This is an important SECURITY and maintenance release in order to address CVE-2012-4559, CVE-2012-4560, CVE-2012-4561 and CVE-2012-4562.
- CVE-2012-4559 – Fix multiple double free() flaws
- CVE-2012-4560 – Fix multiple buffer overflow flaws
- CVE-2012-4561 – Fix multiple invalid free() flaws
- CVE-2012-4562 – Fix multiple improper overflow checks
The double free in sftp_parse_attr_3() could be used for a Denial of Service attack against a libssh client implementation. The sftp server implementations are probably not vulnerable.
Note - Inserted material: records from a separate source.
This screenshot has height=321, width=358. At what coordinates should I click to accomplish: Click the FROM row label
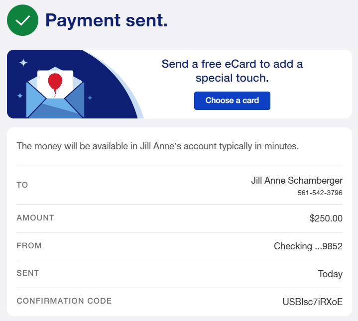pyautogui.click(x=29, y=246)
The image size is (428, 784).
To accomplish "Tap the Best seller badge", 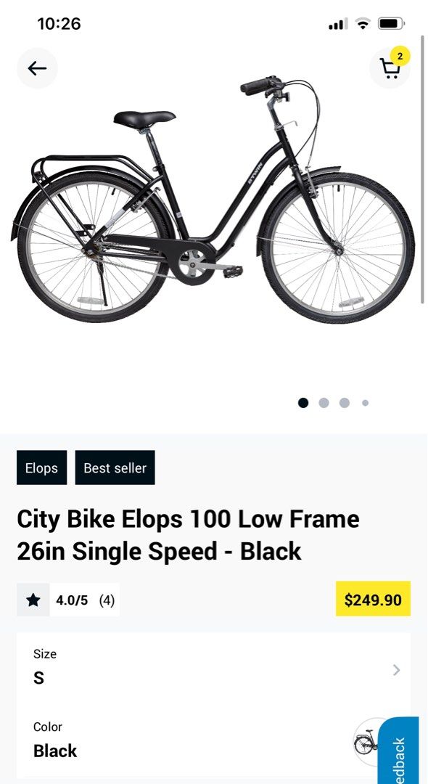I will [x=115, y=467].
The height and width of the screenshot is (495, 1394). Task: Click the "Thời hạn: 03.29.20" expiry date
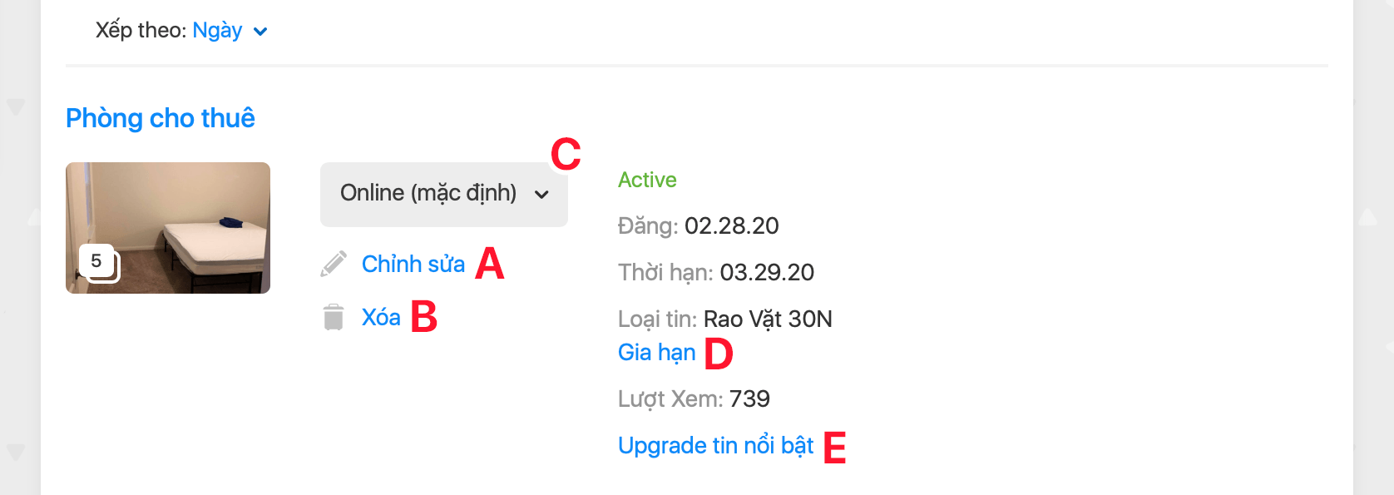coord(715,272)
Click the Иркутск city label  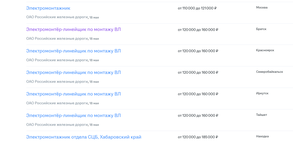click(262, 93)
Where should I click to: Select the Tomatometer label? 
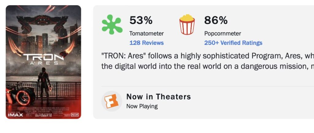coord(147,34)

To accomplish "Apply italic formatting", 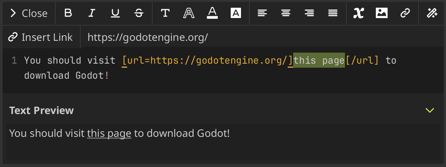I will click(92, 13).
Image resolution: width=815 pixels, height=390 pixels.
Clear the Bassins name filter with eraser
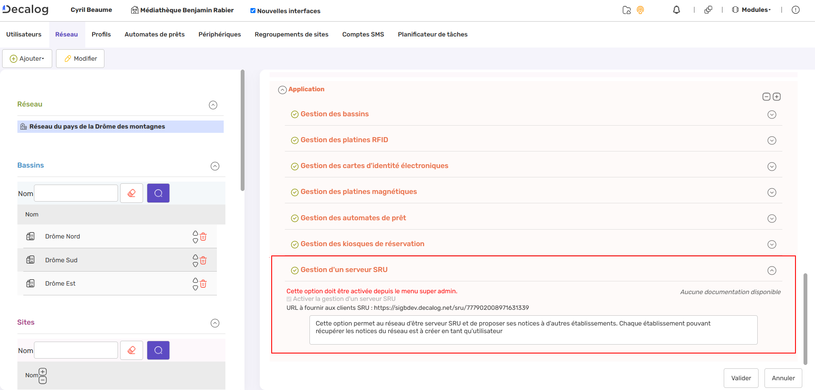click(x=132, y=193)
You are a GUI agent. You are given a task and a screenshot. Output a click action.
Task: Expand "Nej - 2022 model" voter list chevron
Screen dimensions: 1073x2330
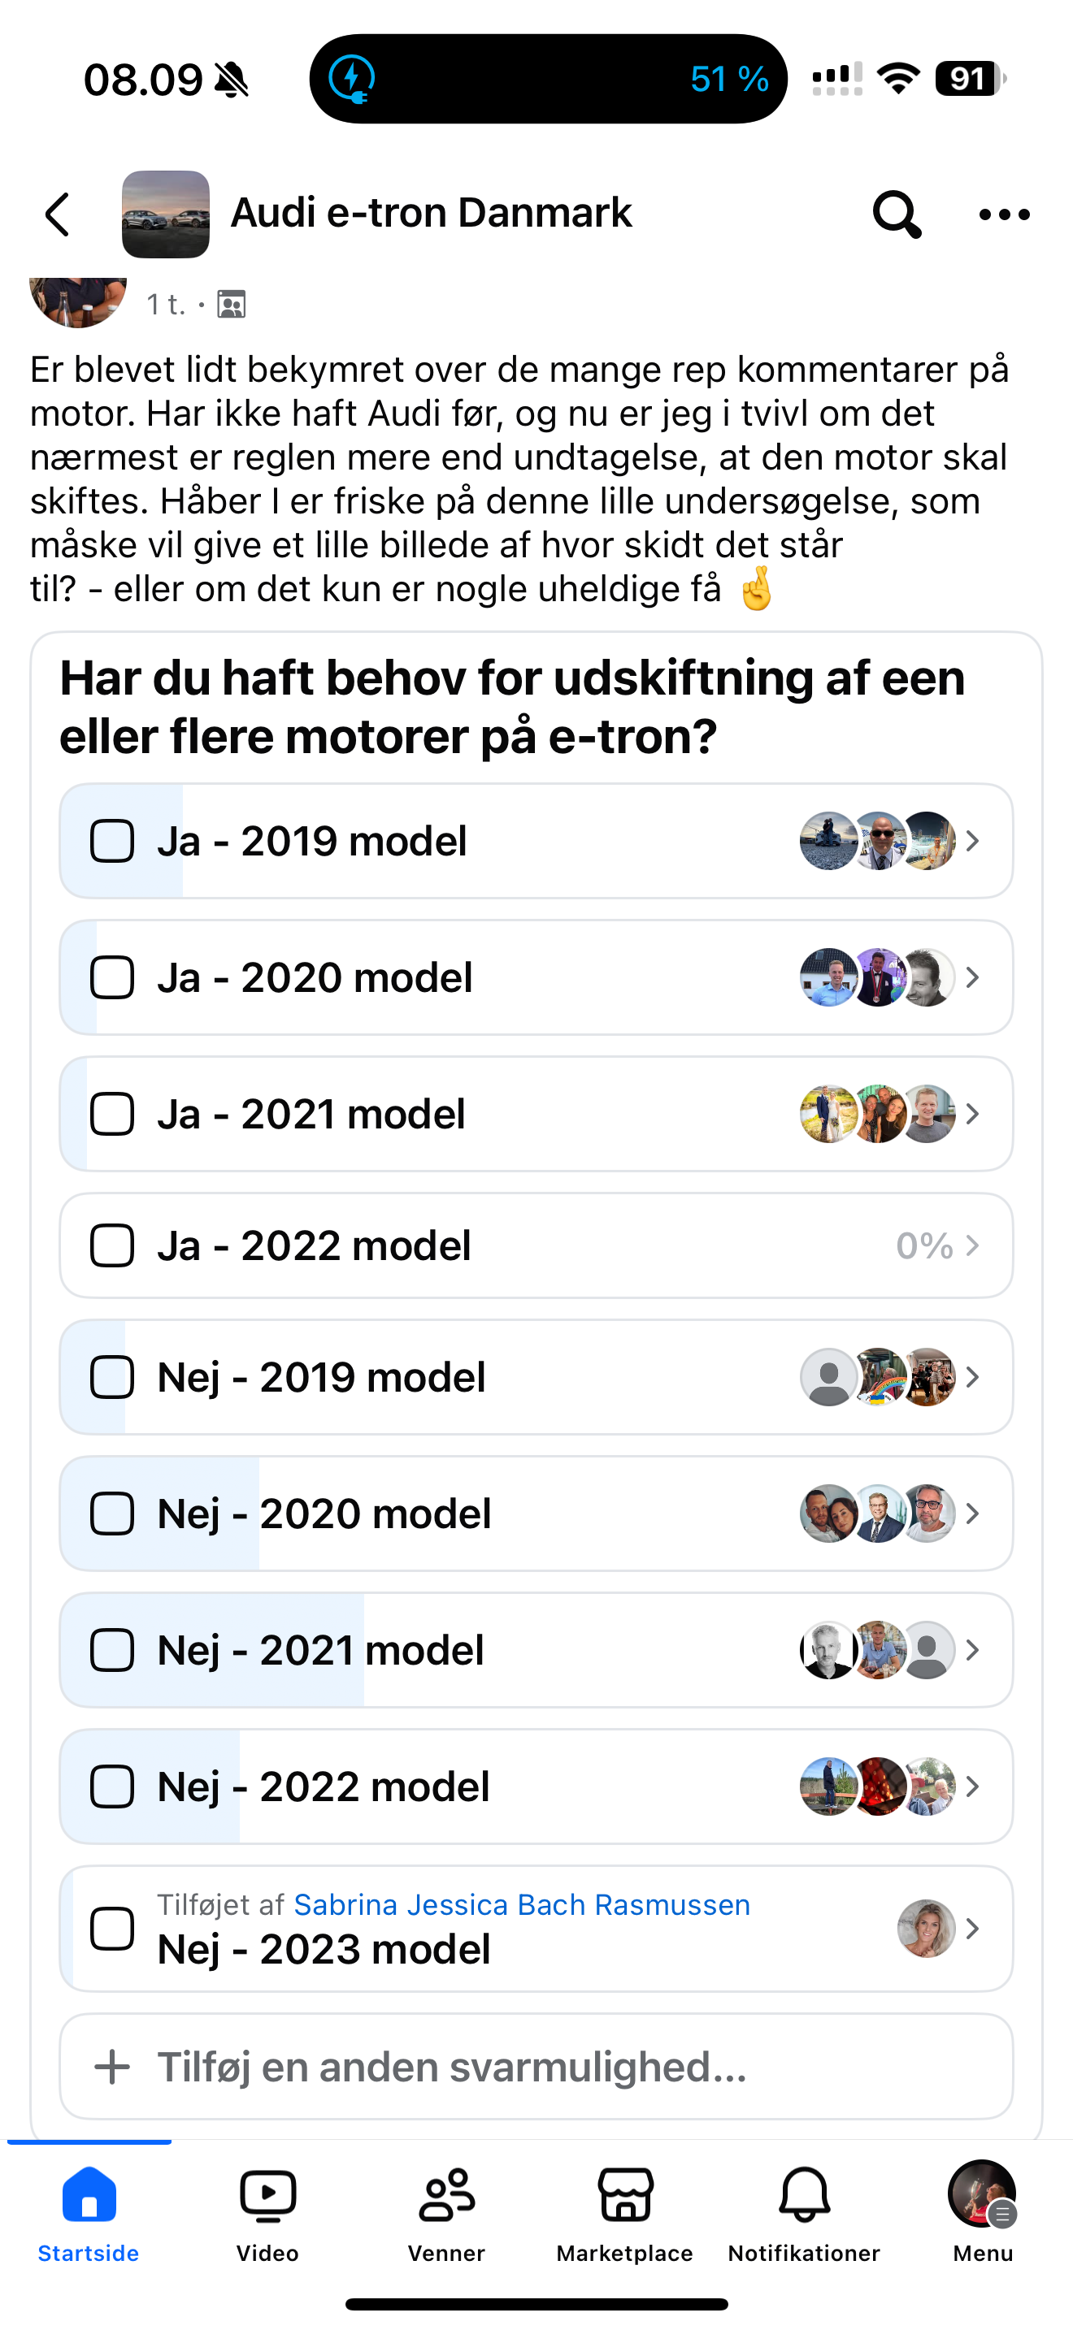(x=973, y=1786)
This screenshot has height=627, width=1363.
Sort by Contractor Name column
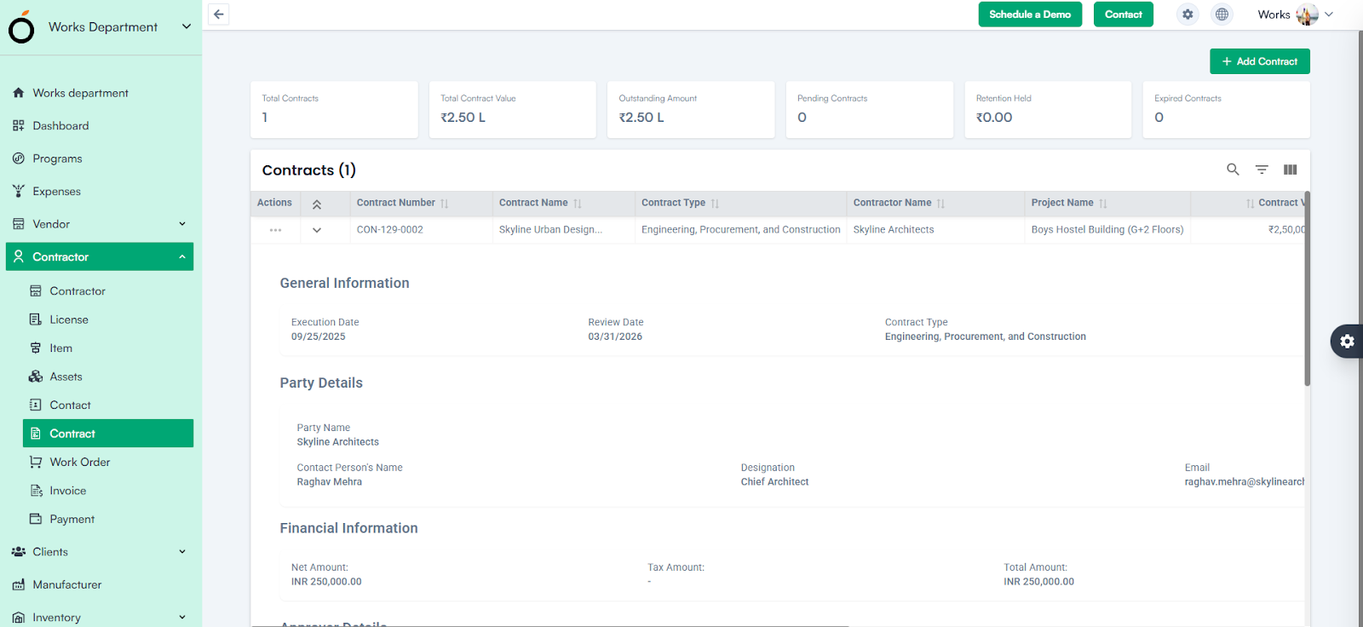(x=940, y=204)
However we suggest everyone to update to version 0.5.3.
Thanks to Xi Wang and Florian Weimer for the reports, help and fixes.
The security patches are available as a tarball here.
- CVE-2012-4559 Fixed multiple double free() flaws.
- CVE-2012-4560 Fixed multiple buffer overflow flaws.
- CVE-2012-4561 Fixed multiple invalid free() flaws.
- BUG #84 – Fix bug in sftp_mkdir not returning on error.
- BUG #85 – Fixed a possible channel infinite loop if the connection dropped.
- BUG #88 – Added missing channel request_state and set it to accepted.
- BUG #89 – Reset error state to no error on successful SSHv1 authentiction.
- Fixed a possible use after free in ssh_free().
- Fixed multiple possible NULL pointer dereferences.
- Fixed multiple memory leaks in error paths.
- Fixed timeout handling.
- Fixed regression in pre-connected socket setting.
- Handle all unknown global messages.